■ EXERCISE AIM: Copy the records below line for line, leaving out the pictures.

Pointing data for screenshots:

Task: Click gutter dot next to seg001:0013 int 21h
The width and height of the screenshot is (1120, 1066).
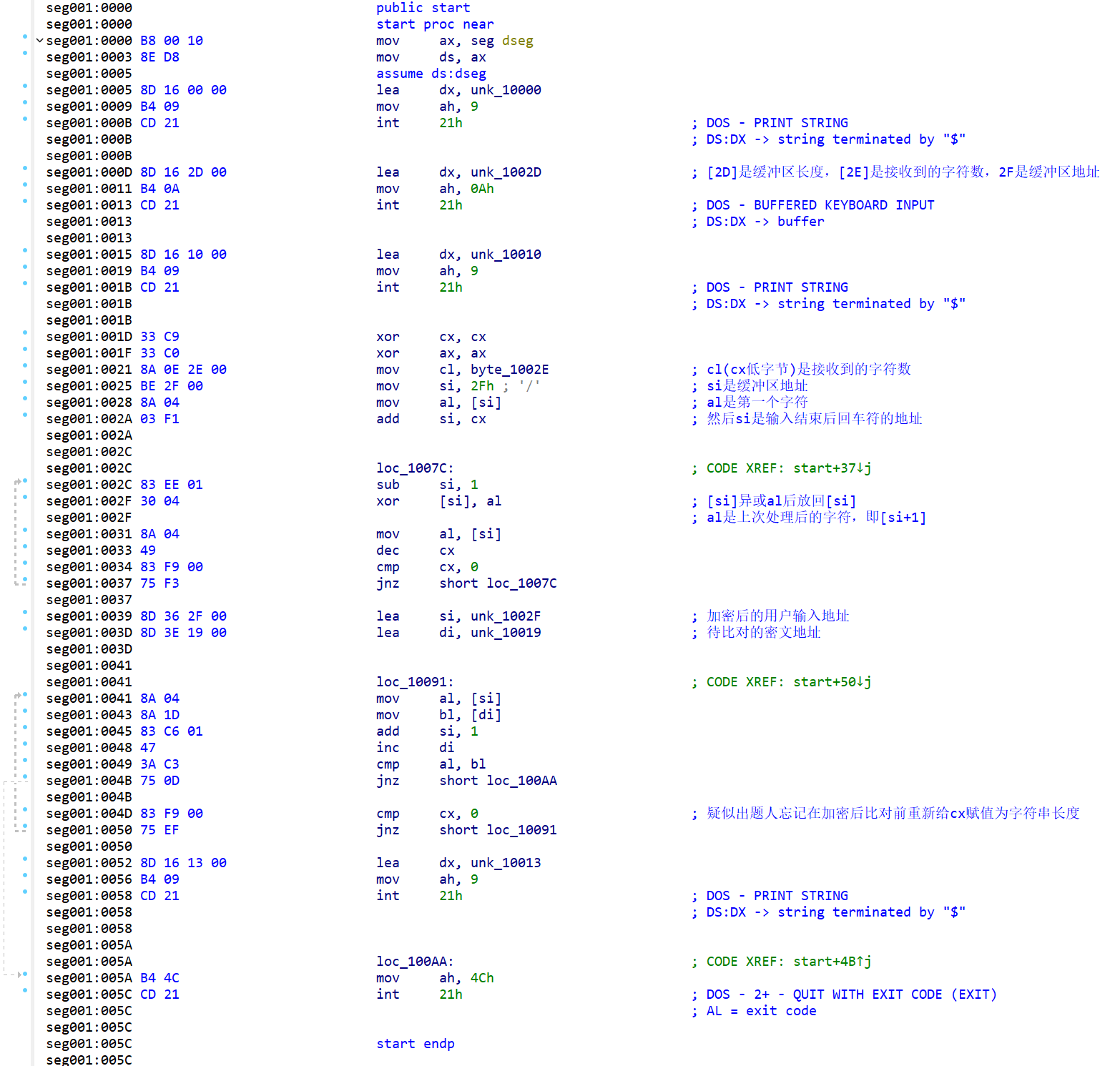Action: [25, 201]
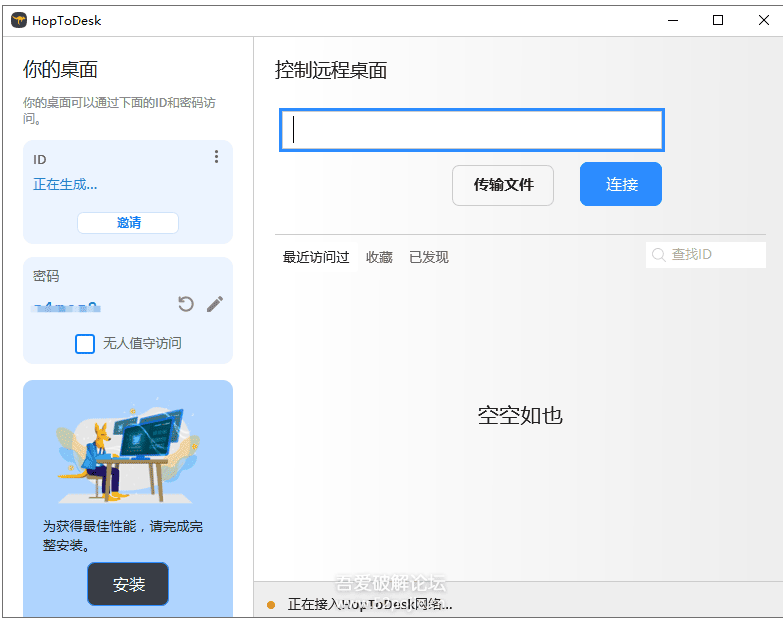Enable the 无人值守访问 checkbox
The image size is (783, 620).
click(x=85, y=343)
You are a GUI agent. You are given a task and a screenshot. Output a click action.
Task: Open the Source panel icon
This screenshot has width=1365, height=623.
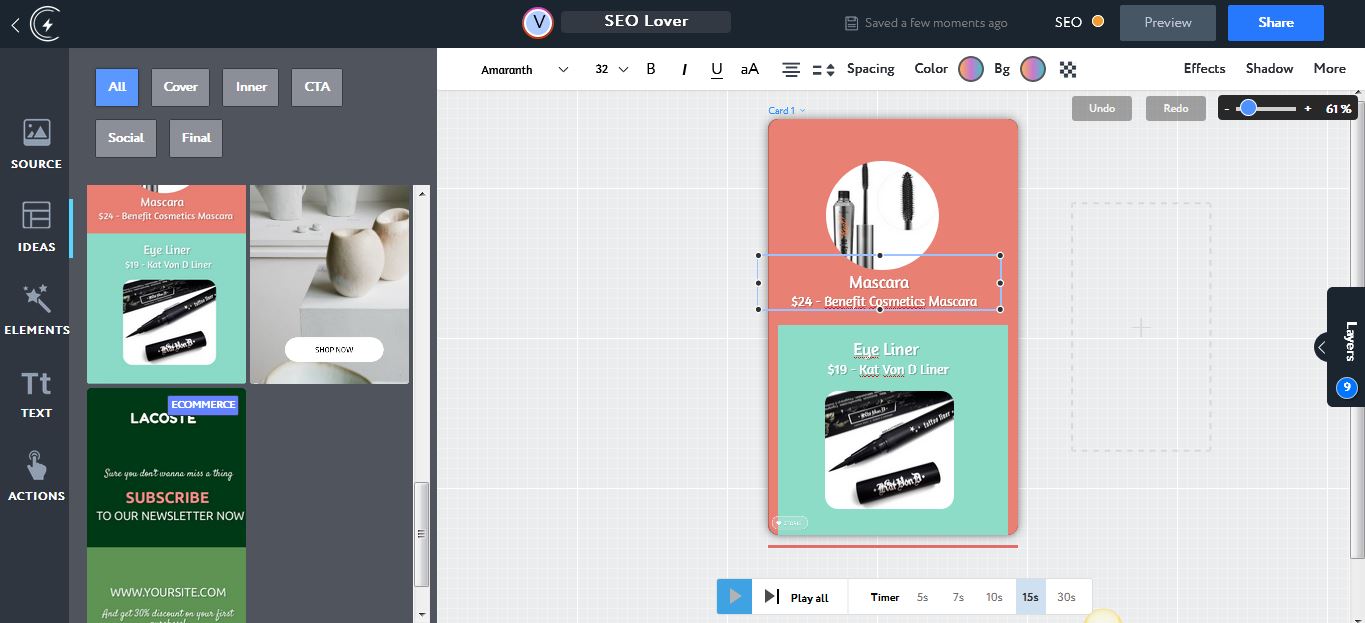[x=36, y=143]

■ PROBLEM SOLUTION:
Task: Click gutter dot next to seg001:0013 int 21h
The width and height of the screenshot is (1120, 1066).
Action: [25, 201]
Enable the 无人值守访问 checkbox
The image size is (783, 620).
click(x=85, y=343)
You are a GUI agent. You are given a task and a screenshot. Output a click action.
Task: Open the Source panel icon
This screenshot has width=1365, height=623.
[x=36, y=143]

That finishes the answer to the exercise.